Parmi les pourfendeurs des grévistes de la SNCF (vous savez, ces profiteurs, ces privilégiés), il y a par exemple ceci :
Dans Le Point (pas étonnant, c’est le journal du triste Franz-Olivier Giesbert), l’économiste Jacques Marseille nous signe un beau pamphlet réactionnaire, et nous dit à propos de cette réforme : "Soit ce mardi marquera le premier jour de l’an I d’une République nouvelle plus équitable et plus solidaire. Soit il sera le jour de grisaille d’une société d’ancien régime où la ’rue’, comme ils disent, aura imposé sa loi, non pas seulement à un gouvernement légitime, mais aussi, et surtout, à une majorité écrasante de Français littéralement abasourdis, sinon indignés, par une telle coalition d’égoïsmes." Que c’est tragique ! La "rue" tente d’imposer sa loi, "attention, tous aux abris et lâchons les CRS, la mère patrie est en danger" !
Dans le même genre, et surtout dans le même journal, Claude Imbert ne mâche pas non plus ses mots : "Que la grève et la rue abolissent une réforme approuvée par le vote, c’est le but proclamé des grévistes de novembre. Qu’ainsi la démocratie française soit violentée dans un principe essentiel, c’est la vérité toute nue que les politiques font semblant d’ignorer." Hilarant ! Parce qu’un texte a été voté, personne ne doit défiler et faire grève ! Car c’est un déni de démocratie ! Mais alors à quoi sert la grève, monsieur Imbert ?

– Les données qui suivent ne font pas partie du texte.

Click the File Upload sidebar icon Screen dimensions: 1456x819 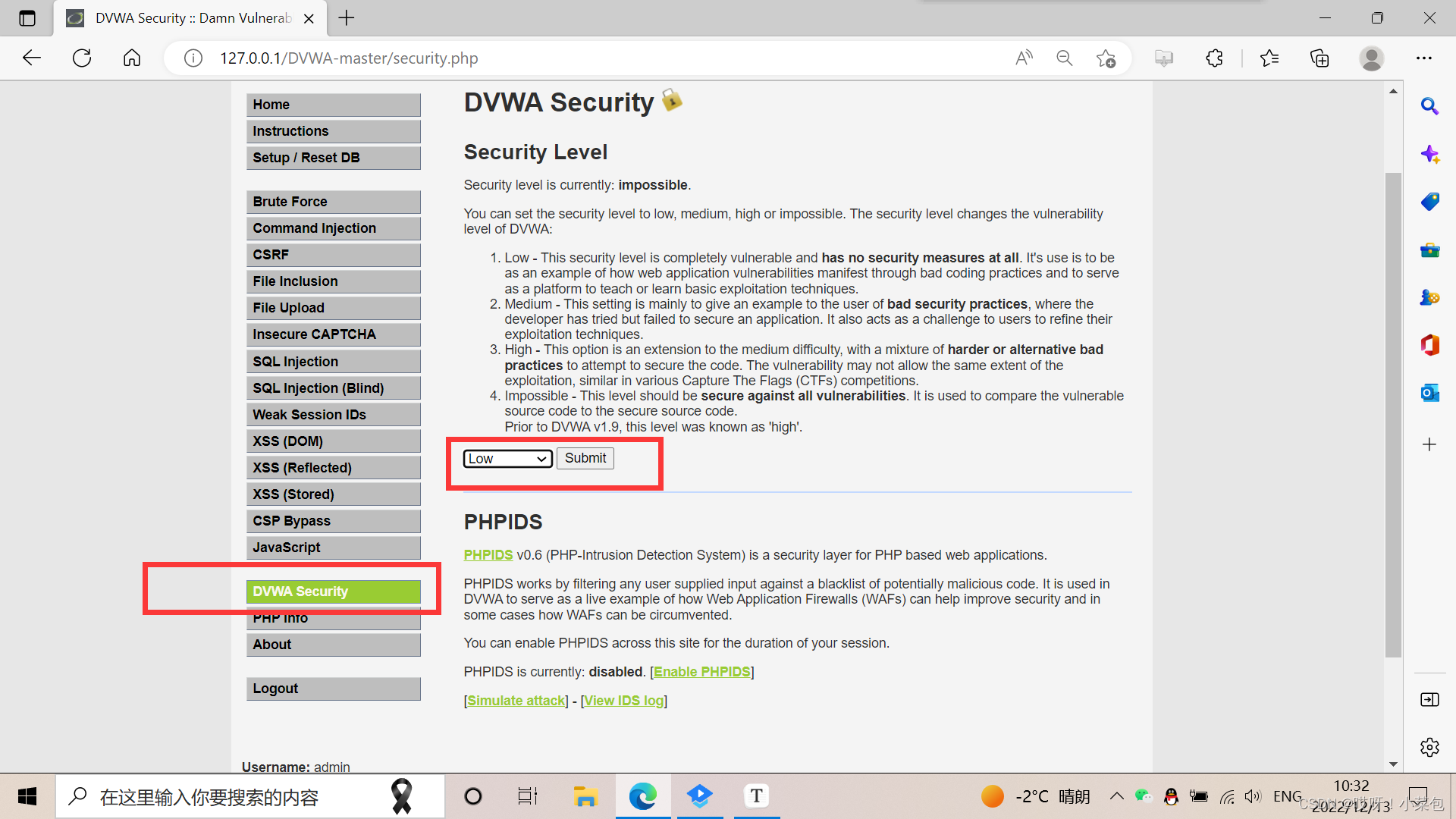click(x=334, y=307)
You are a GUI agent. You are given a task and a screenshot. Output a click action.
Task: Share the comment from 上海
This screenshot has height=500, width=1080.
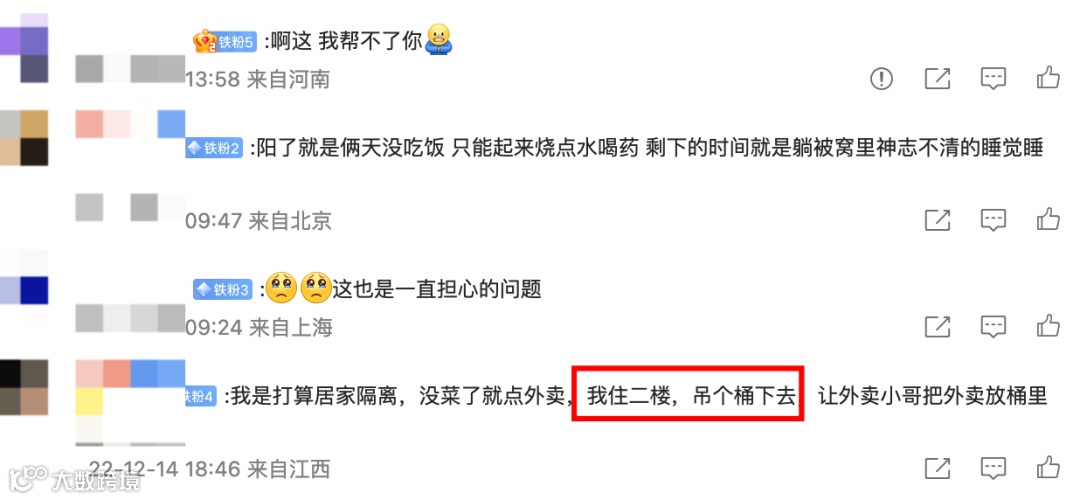937,326
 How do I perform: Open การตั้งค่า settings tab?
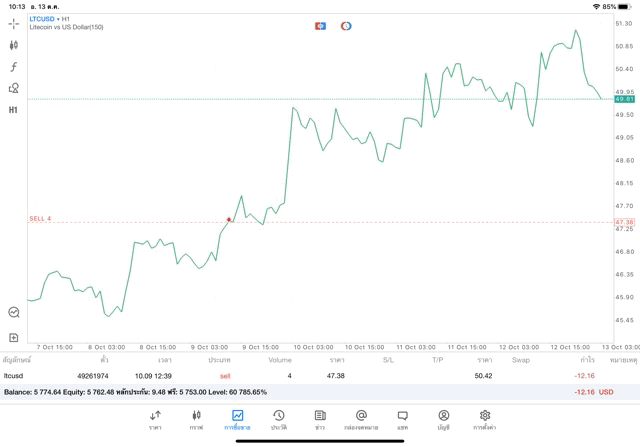(x=485, y=419)
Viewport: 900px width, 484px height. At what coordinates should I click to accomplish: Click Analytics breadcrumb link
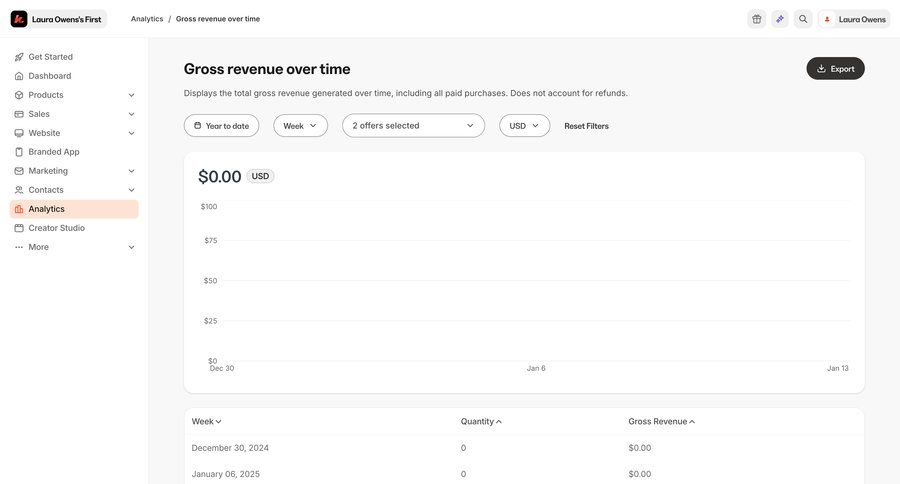coord(147,19)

Voilà, ces quelques exemples montrent avec quelle virulence peut s’affirmer la "bonne parole". Cette unanimité marque selon moi l’avènement de l’industrie des consciences, c’est-à-dire qu’on tente de façonner les idées des Français en les manipulant, comme la matière première dans n’importe quelle industrie. Le pire, c’est que cette grande manipulation s’opère sans aucun contre-pouvoir, sans la moindre prise de conscience... L’intelligentsia (médias, pseudo-experts et pseudo-journalistes qui ne sont en fait que des antigauchistes réactionnaires pour une partie d’entre eux) entreprend depuis quelques jours, sur ces deux sujets d’actualité, un macabre bourrage de crânes.
C’est l’avènement de l’industrie des consciences, et ce n’est pas de la science-fiction.